Provided entries section start

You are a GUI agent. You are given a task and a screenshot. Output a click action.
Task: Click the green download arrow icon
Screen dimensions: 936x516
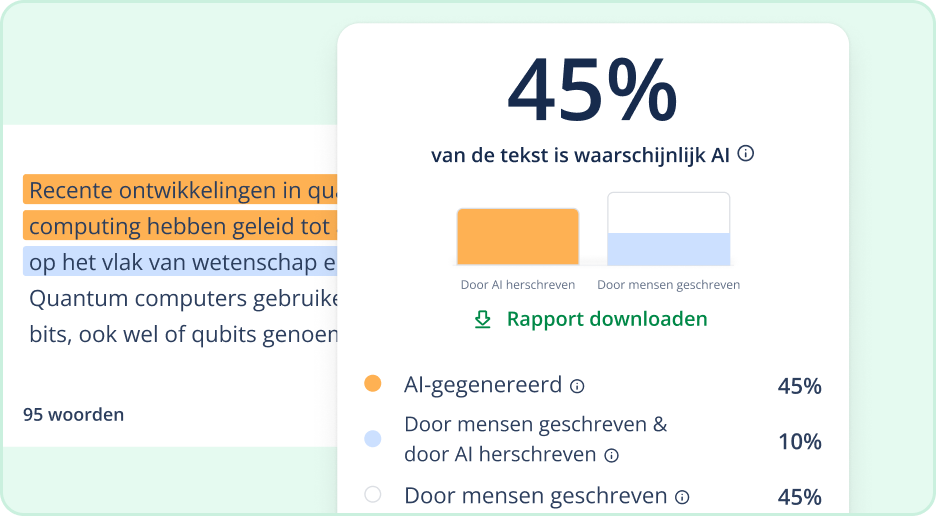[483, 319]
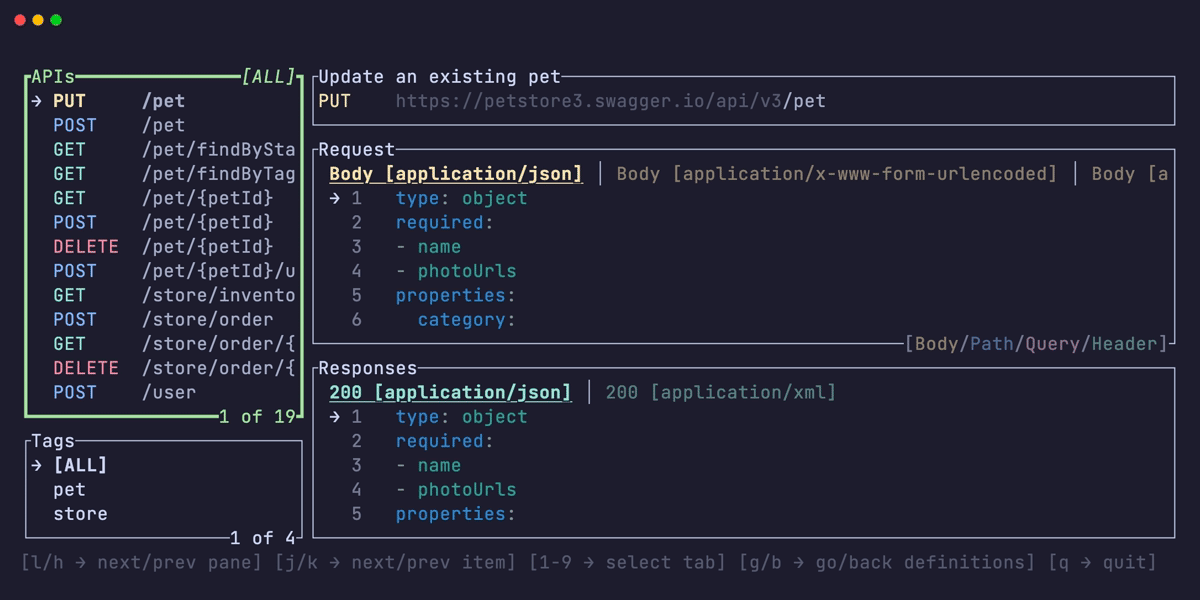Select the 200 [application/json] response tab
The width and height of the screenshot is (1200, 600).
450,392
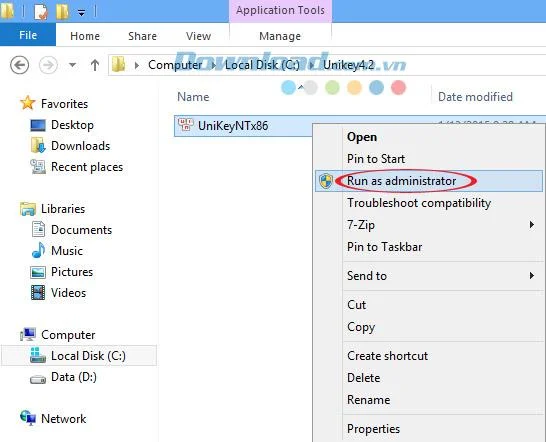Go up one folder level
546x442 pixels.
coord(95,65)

Provided entries section end

### What is needed
Type the listing out again word for word, passing over each picture.

### Your solution
You are a GUI agent. You are given a task and a screenshot. Output a click action.
Task: Click the green download arrow icon
Screen dimensions: 936x516
[483, 319]
Select the 200 [application/json] response tab
The width and height of the screenshot is (1200, 600).
450,392
Go up one folder level
546x442 pixels.
coord(95,65)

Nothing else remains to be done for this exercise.